> **EXERCISE DATA**
──────────

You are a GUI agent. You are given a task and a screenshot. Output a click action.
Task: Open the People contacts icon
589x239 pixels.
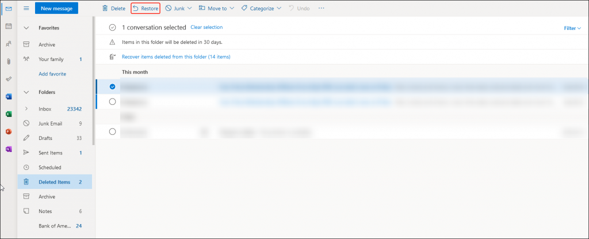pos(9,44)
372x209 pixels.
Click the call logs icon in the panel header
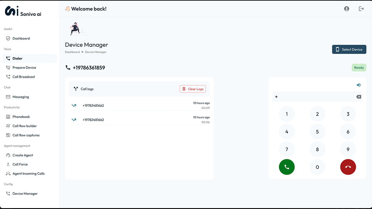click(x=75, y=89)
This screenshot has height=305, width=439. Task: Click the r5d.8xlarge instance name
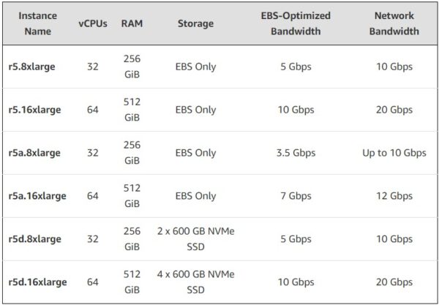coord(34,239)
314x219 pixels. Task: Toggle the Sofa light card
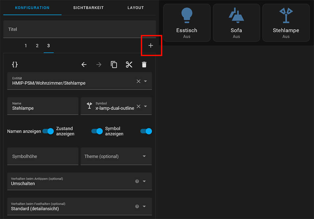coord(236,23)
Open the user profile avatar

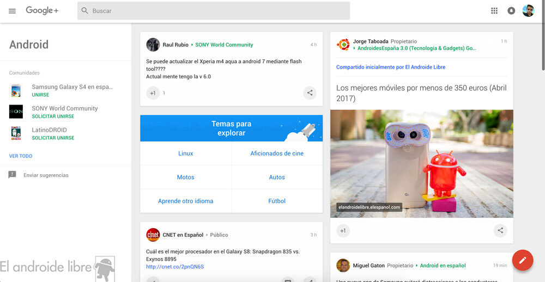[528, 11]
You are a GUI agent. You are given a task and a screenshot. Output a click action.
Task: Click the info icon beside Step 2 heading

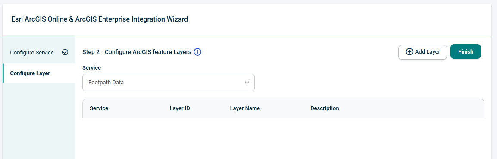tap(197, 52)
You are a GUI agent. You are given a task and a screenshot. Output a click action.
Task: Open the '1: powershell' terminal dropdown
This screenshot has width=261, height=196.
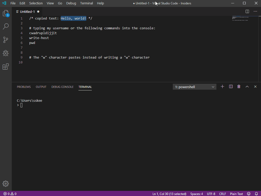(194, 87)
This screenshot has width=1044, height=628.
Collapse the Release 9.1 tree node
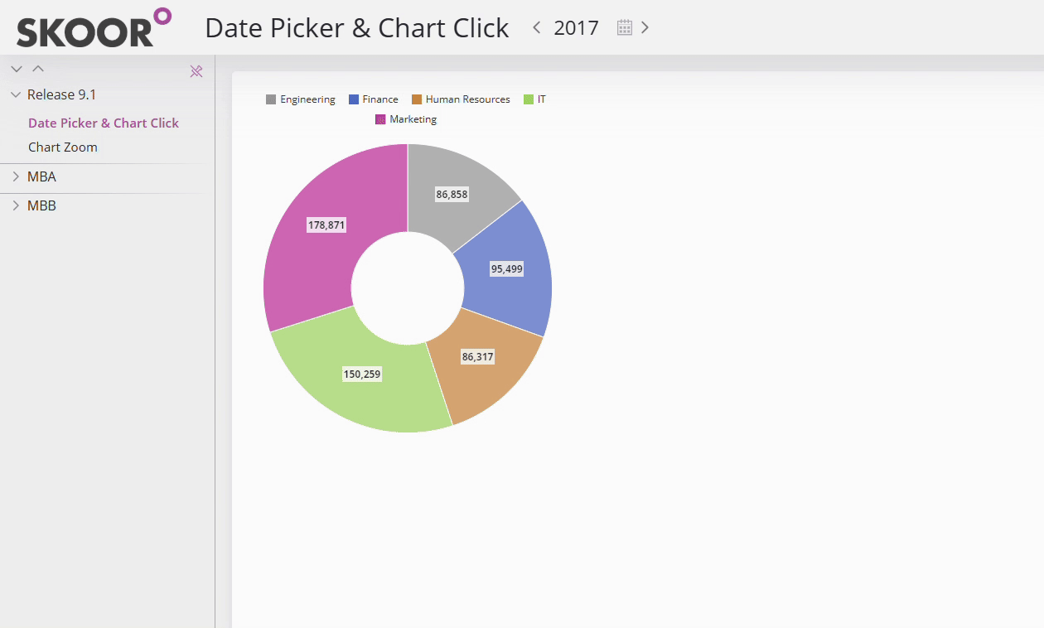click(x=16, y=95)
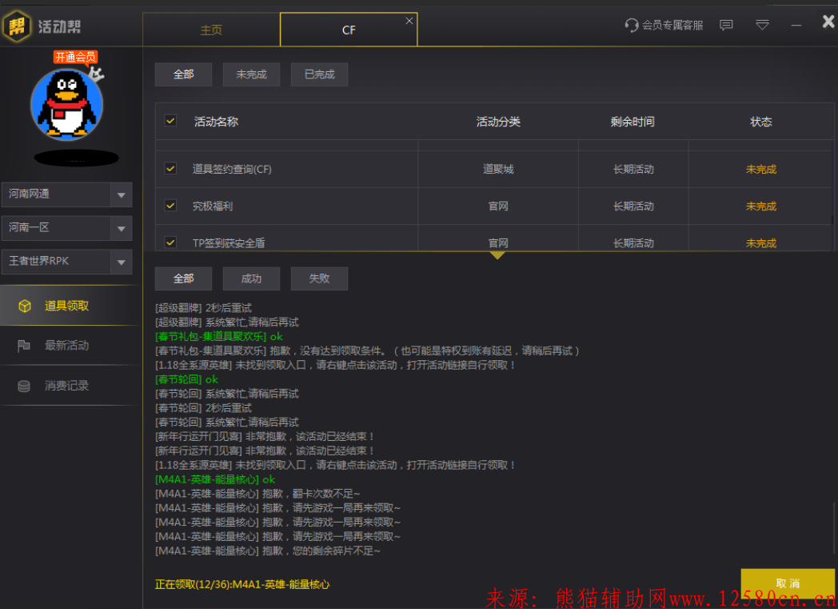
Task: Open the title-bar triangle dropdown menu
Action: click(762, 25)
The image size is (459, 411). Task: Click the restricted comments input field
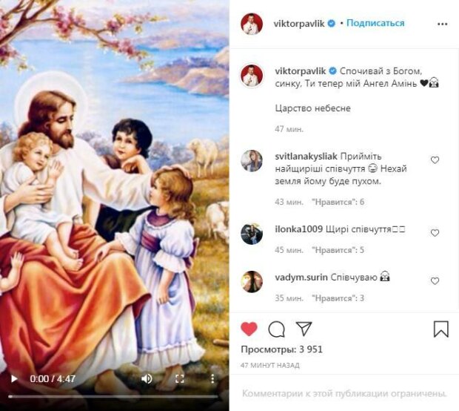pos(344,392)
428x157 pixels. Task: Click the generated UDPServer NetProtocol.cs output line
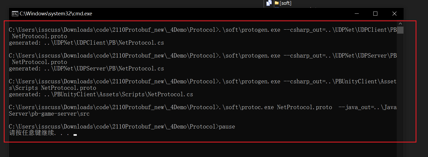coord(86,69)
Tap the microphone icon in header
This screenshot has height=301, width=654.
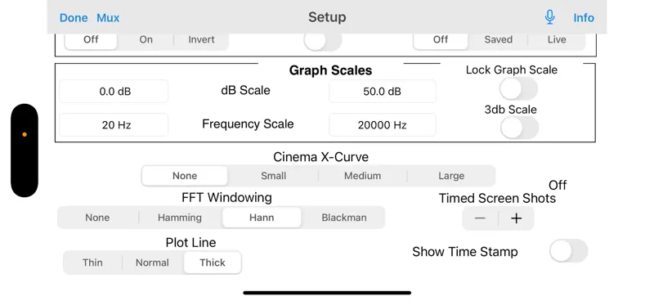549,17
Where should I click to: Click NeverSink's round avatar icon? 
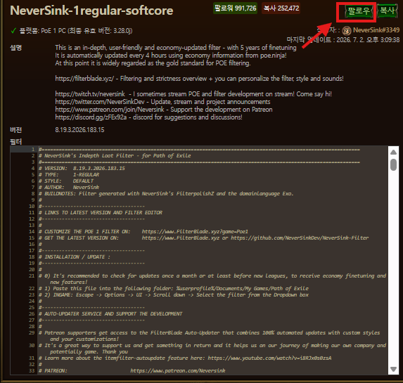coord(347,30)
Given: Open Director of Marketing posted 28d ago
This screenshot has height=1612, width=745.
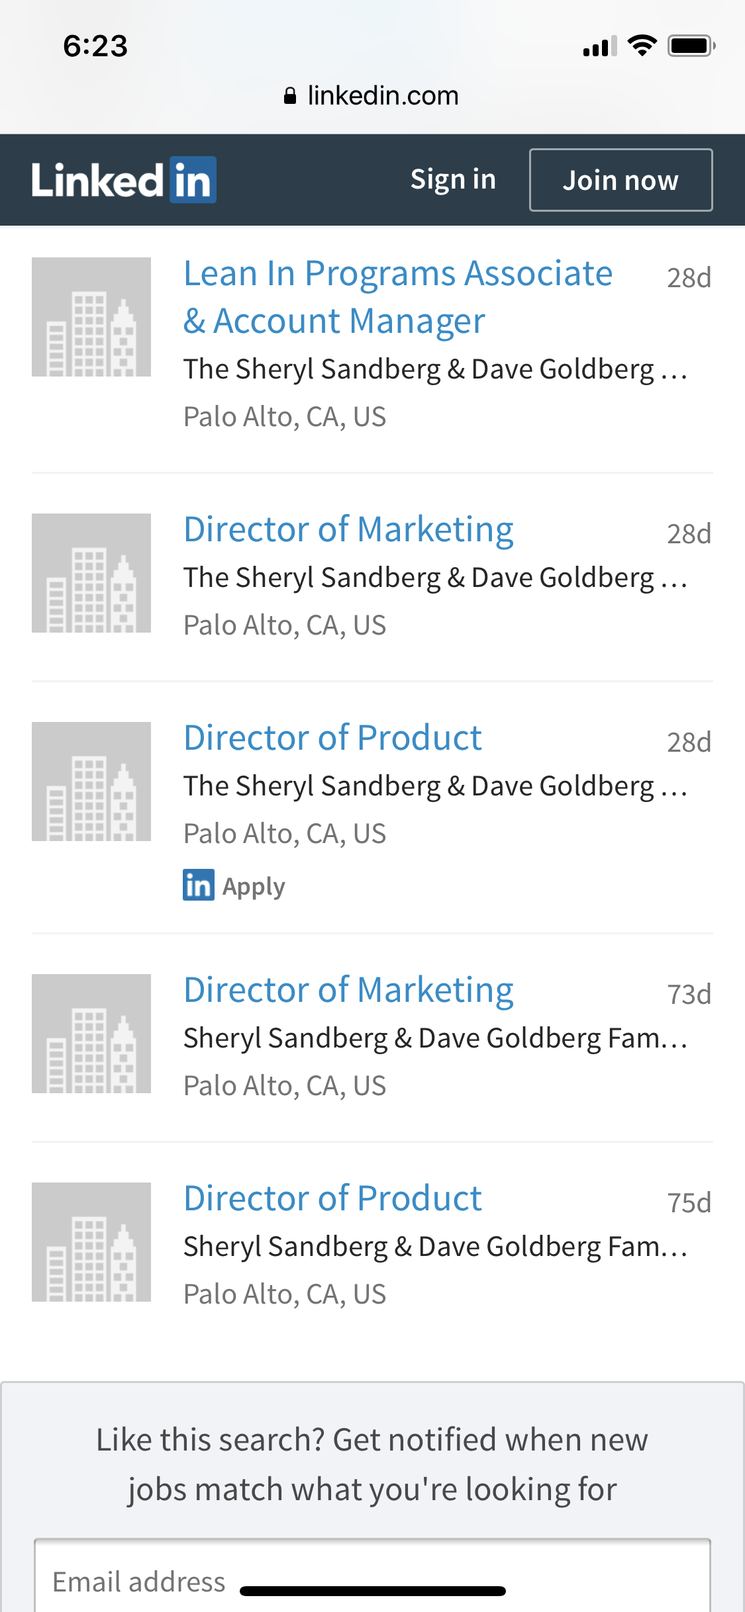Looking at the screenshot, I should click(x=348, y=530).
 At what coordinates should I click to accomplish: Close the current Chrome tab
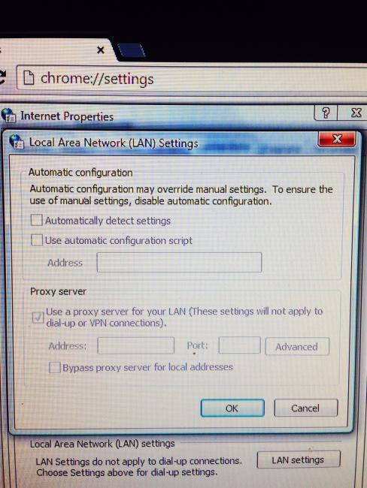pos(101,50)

──────────

> **EXERCISE INSTRUCTIONS**
Output each line above exactly. Skip the images.

> **OUTPUT FOR THIS TASK**
You are a GUI agent. You are given a task and a screenshot. Output a click action.
Task: Open the People contacts icon
589x239 pixels.
pos(9,44)
372x209 pixels.
Click the call logs icon in the panel header
click(x=75, y=89)
This screenshot has height=305, width=439. Task: Click the r5d.8xlarge instance name
coord(34,239)
314x219 pixels. Task: Toggle the Sofa light card
coord(236,23)
Open the user profile avatar

[528, 11]
You are a GUI agent. You are given a task and a screenshot. Output a click action.
Task: Click the info icon beside Step 2 heading

tap(197, 52)
You are a GUI agent. You are given a task and a screenshot. Output a click action.
Task: Open the '1: powershell' terminal dropdown
This screenshot has width=261, height=196.
(194, 87)
This screenshot has width=1044, height=628.
Collapse the Release 9.1 tree node
click(x=16, y=95)
Task: Open the title-bar triangle dropdown menu
Action: click(762, 25)
The image size is (459, 411). Task: Click the restricted comments input field
pos(344,392)
428x157 pixels. Task: Click the generated UDPServer NetProtocol.cs output line
coord(86,69)
Tap the microphone icon in header
This screenshot has height=301, width=654.
549,17
Where should I click to: Click NeverSink's round avatar icon? 
coord(347,30)
Given: Open Director of Marketing posted 28d ago
This screenshot has height=1612, width=745.
Looking at the screenshot, I should click(x=348, y=530).
 At what coordinates should I click to accomplish: Close the current Chrome tab
pos(101,50)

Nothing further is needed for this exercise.